摘要:惠州,因苏轼而更骄傲。在离开的时候,苏轼曾说,有机会自己一定会再度回来拜访三位高人,然而人在江湖身不由己,苏轼本身就是以戴罪之身贬谪惠州的,原则上未经允许是不能随意外出的,因此之后再也没能去到罗浮山。

一自坡公谪南海,天下不敢小惠州”,古时候的广东与今天不一样,被视作化外之地,魑魅遍地,瘴气横生,而惠州在广东又是吊车尾的存在,交通不便,文化不昌,除非是迫不得已,没有谁愿意到这里来,但苏轼的到来让这一现象得到改观,让天下人再也不敢小觑惠州。

绍圣元年(公元1094年),宋哲宗一道圣旨把年迈的苏轼贬到了惠州,苏轼差点以为自己再也没机会活着回来了。但来到惠州之后,苏轼充分发扬了自己乐观旷达的精神,很快就喜欢上了这里,苏轼在惠州只住了两年多,但却在惠州留下了太多的悲欢离合与功业文章。


写信

天还未亮,苏轼就从梦中被长子苏迈叫醒,说是一个叫卓契顺的佛门居士从江南而来,为他送来了许多亲朋好友的信。苏轼赶忙起床,接待卓契顺时,发现因为长途跋涉饱经风霜,他脸已经被晒得黝黑,脚上也起了很多老茧。

#### 练习输入
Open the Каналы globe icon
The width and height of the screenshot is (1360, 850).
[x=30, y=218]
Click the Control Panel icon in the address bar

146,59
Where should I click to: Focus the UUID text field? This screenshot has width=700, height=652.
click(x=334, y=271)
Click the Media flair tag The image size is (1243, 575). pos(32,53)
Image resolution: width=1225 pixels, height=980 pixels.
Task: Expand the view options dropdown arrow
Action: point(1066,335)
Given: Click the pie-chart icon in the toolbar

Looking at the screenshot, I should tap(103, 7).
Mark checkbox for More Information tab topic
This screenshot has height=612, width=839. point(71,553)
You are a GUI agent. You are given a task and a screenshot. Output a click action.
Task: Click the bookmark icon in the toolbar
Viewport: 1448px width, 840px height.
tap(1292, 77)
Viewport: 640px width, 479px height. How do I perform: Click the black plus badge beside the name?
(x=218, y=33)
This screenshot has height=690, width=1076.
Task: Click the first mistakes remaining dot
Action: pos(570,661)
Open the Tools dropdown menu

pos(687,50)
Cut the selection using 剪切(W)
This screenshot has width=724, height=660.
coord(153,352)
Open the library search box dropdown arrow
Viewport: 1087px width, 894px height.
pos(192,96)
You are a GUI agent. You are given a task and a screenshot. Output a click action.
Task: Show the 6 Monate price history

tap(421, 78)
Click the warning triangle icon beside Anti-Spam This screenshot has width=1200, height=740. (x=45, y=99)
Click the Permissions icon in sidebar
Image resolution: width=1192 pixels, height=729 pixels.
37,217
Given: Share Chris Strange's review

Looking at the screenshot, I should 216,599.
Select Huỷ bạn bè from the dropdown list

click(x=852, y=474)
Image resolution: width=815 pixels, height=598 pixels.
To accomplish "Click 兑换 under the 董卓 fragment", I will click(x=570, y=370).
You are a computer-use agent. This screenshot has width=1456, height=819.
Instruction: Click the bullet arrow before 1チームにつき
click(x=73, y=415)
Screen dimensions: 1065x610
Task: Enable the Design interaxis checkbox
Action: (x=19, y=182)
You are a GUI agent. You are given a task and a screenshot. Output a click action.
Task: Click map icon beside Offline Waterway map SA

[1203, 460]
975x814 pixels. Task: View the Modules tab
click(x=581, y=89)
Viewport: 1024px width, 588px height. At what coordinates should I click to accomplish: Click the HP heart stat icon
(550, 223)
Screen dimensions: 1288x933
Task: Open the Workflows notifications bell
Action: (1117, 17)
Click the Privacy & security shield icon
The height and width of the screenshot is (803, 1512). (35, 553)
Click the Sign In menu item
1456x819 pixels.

#### 书面练习 1
请把列表中从第一行起、到包含“Action: pos(570,661)”的那一行为止的各行整理成 JSON 字符串列表，每行对应一个字符串，首尾两行都算在内，空行不计。
#### 书面练习 2
请接着写苏轼贬谪惠州这篇文字，从它停下的地方往下续写。

#### 结果 1
[
  "Open the Каналы globe icon",
  "The width and height of the screenshot is (1360, 850).",
  "[x=30, y=218]",
  "Click the Control Panel icon in the address bar",
  "146,59",
  "Where should I click to: Focus the UUID text field? This screenshot has width=700, height=652.",
  "click(x=334, y=271)",
  "Click the Media flair tag The image size is (1243, 575). pos(32,53)",
  "Image resolution: width=1225 pixels, height=980 pixels.",
  "Task: Expand the view options dropdown arrow",
  "Action: point(1066,335)",
  "Given: Click the pie-chart icon in the toolbar",
  "Looking at the screenshot, I should tap(103, 7).",
  "Mark checkbox for More Information tab topic",
  "This screenshot has height=612, width=839. point(71,553)",
  "You are a GUI agent. You are given a task and a screenshot. Output a click action.",
  "Task: Click the bookmark icon in the toolbar",
  "Viewport: 1448px width, 840px height.",
  "tap(1292, 77)",
  "Viewport: 640px width, 479px height. How do I perform: Click the black plus badge beside the name?",
  "(x=218, y=33)",
  "This screenshot has height=690, width=1076.",
  "Task: Click the first mistakes remaining dot",
  "Action: pos(570,661)"
]

#### 结果 2
苏轼的感佩之情溢于言表,一再追问卓契顺有什么要求,自己一定会尽力满足。卓契顺则说,自己是钦佩苏轼的为人才不远千里来送信,并无任何企图。苏轼无论如何也过意不去,最后卓契顺才说:“要不您送我几个字吧,这比什么都珍贵。”

苏轼一听,赶忙让苏迈准备好笔墨,工工整整地书写了一份陶渊明的《归去来兮辞》送给了卓契顺。(注:事迹见《书〈归去来辞〉赠契顺》,苏轼所书《归去来兮辞》现藏于台北故宫博物院)


随后,苏轼让苏迈好生招待一下卓契顺,自己则迫不及待地撕开信件,一封封读了起来。

第一封信并非来自千里之外的亲友,而是广州太守王敏仲寄来的,王敏仲的信中首先是表达了对苏轼的感谢,他提到,广州的引水工程已经修好并投入使用了,现在广州境内的瘟疫情况已经得到了很大程度的缓解。

原来,苏轼刚到惠州的时候,就听说广州经常发生瘟疫,他收集了相关的资料之后得出结论,很可能是因为广州人民日常饮用的水有问题,于是跟一个名叫邓守安的罗浮道院道士探讨了一下,建议王敏仲从离广州20里的蒲涧山滴水岩上,把清洁的水源引入广州城中供老百姓饮用。(注:苏轼与王敏仲相关事迹见《苏轼文集·卷七十七·与王敏仲》)

看到王敏仲信中的喜讯,苏轼也发自内心地为广州老百姓开心。他又拿起了第二封信,这封信是陈季常寄来的。

说到这个陈季常,那可是个相当有趣的人,这人有一个最大的特点就是怕老婆,苏轼曾经说他:“忽闻河东狮子吼,拄杖落手心茫然。”,被引为笑谈。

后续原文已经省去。